CHAPTER LX
That was on a Thursday. It had been arranged earlier in the week that Flossie and he were to dine with Lucia on Friday evening. On Saturday and Sunday the Beaver would be let loose, and would claim him for her own. He could not hope to see Lucia alone before Monday evening; his suspense, then, would have to endure for the better part of four days. He had nothing to hope for from Friday evening. Lucia's manner was too perfect to afford any clue as to how she had taken it. If she were offended she would hardly let him see it before Flossie and Miss Roots. If she accepted, there again the occasion forbade her to give any sign to one of her guests that should exclude the other two. Still, it was just possible that he might gather something from her silence.
But as it happened, he had not even that to go upon. Never had Lucia been less silent than on Friday night. Not that she talked more than usual, but that all her looks, all her gestures spoke. They spoke of her pleasure in the happiness of her friend; of tenderness to the little woman whom he loved (so little and he so great); of love that embraced them both, the great and the little, a large, understanding love that was light and warmth in one. For Lucia believed firmly that she understood. She had always desired him to be happy, to be reconciled to the beautiful and glorious world; she had tried to bring about that reconciliation; and she conceived herself to have failed. And now because the thing had been done so beautifully, so perfectly (if a little unexpectedly), by somebody else, because she was relieved of all anxiety and responsibility, Lucia was rejoicing with all her heart.
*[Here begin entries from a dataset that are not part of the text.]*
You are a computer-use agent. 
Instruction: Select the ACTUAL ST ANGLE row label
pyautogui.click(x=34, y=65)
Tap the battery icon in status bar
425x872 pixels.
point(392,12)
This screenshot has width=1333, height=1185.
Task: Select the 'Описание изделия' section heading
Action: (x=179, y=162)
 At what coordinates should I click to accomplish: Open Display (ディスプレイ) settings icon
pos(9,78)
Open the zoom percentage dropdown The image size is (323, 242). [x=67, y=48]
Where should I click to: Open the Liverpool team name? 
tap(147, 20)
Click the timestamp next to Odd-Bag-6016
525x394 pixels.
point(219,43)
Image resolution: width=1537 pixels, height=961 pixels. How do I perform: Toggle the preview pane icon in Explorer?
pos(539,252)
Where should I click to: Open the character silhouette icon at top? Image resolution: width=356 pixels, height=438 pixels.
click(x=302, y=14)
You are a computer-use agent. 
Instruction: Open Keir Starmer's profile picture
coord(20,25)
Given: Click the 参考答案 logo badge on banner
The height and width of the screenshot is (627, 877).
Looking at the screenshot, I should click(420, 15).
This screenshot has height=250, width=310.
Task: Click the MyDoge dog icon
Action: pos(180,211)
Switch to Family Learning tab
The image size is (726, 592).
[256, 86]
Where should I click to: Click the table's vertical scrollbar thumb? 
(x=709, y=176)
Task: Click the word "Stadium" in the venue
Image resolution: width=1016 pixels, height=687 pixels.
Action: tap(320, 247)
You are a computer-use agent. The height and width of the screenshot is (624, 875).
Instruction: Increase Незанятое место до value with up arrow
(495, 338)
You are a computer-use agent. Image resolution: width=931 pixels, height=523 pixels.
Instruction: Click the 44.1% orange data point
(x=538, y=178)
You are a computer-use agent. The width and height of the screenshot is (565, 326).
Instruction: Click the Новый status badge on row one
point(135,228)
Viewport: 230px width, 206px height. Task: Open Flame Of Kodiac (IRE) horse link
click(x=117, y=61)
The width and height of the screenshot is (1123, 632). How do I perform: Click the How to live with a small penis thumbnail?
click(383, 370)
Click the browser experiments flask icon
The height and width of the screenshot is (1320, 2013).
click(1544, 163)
He had not been five minutes in the room before he saw it all. Lucia believed that it was all over, and was letting herself go, carried away by the spectacle of a supreme and triumphal happiness. She triumphed too. Her eyes when they looked at him seemed to be saying, "Didn't I tell you so?"
He saw why they had been asked to dinner. The spirit of the bridal hour was upon her, and she had made a little feast to celebrate it. Like everything she did, it was simple and beautiful and exquisite of its kind. And yet it was not with that immaculate white linen cloth, spread on Keith's writing-table, strewn with slender green foliage and set out with delicate food and fruit and wine, nor with those white flowers, nor with those six shaded candles, that she had worked the joyous tender charm. These things, in her hands and in his eyes, became sacramental, symbolic of Lucia's soul with its pure thoughts and beautiful beliefs, its inspired and burning charities.
And the hero of this feast of happiness sat at her right hand, facing his little bride-elect, a miserable man consumed with anguish and remorse. He had never had so painful a sense of the pathos of his Beaver. For if anybody was happy it was she. Flossie was aware that it was her hour, and that high honour was being paid to her. Moreover, he could see for the moment that the worm had ceased to gnaw, and that she had become the almost affectionate thrall of the lady whose motto was Invictus. She had been forced (poor little girl) to anticipate her trousseau in order to attire herself fitly for the occasion, and was looking remarkably pretty in her way. She sat very upright, and all her demeanour was irreproachably modest, quiet and demure. Nothing could have been more correct than her smile, frequent, but so diminutive that it just lifted her upper lip and no more. No insight, no foreboding troubled her. Her face, soft and golden white in the candlelight, expressed a shy and delicate content. For Flossie was a little materialist through and through. Her smooth and over feminine body seemed to have grown smoother and more feminine still under the touch of pleasure; all that was hard and immobile in her melting in the sense of well-being.
It was not merely that Flossie was on her good behaviour. His imagination (in league with his conscience) suggested that the poor child, divinely protected by the righteousness of her cause, was inspired to confound his judgement of her, to give no vantage ground to his disloyalty, to throw him defenceless on his own remorse. Or was it Lucia who inspired her? Lucia, whose loving spirit could create the thing it loved, whose sweetness was of so fine and piercing a quality that what it touched it penetrated. He could not tell, but he thanked Heaven that at least for this hour which was hers the little thing was happy. He, for his part, by unprecedented acts of subterfuge and hypocrisy, endeavoured to conceal his agony.
Miss Roots alone divined it. Beyond looking festive in a black silk gown and a kind of white satin waistcoat, that clever lady took a strained and awkward part in the rejoicing. He was inclined to think that the waistcoat committed her to severity, until he became aware that she was watching him with a furtive sympathy in the clever eyes that saw through his pitiful play. How was it that Lucia, she who once understood him, could not divine him too?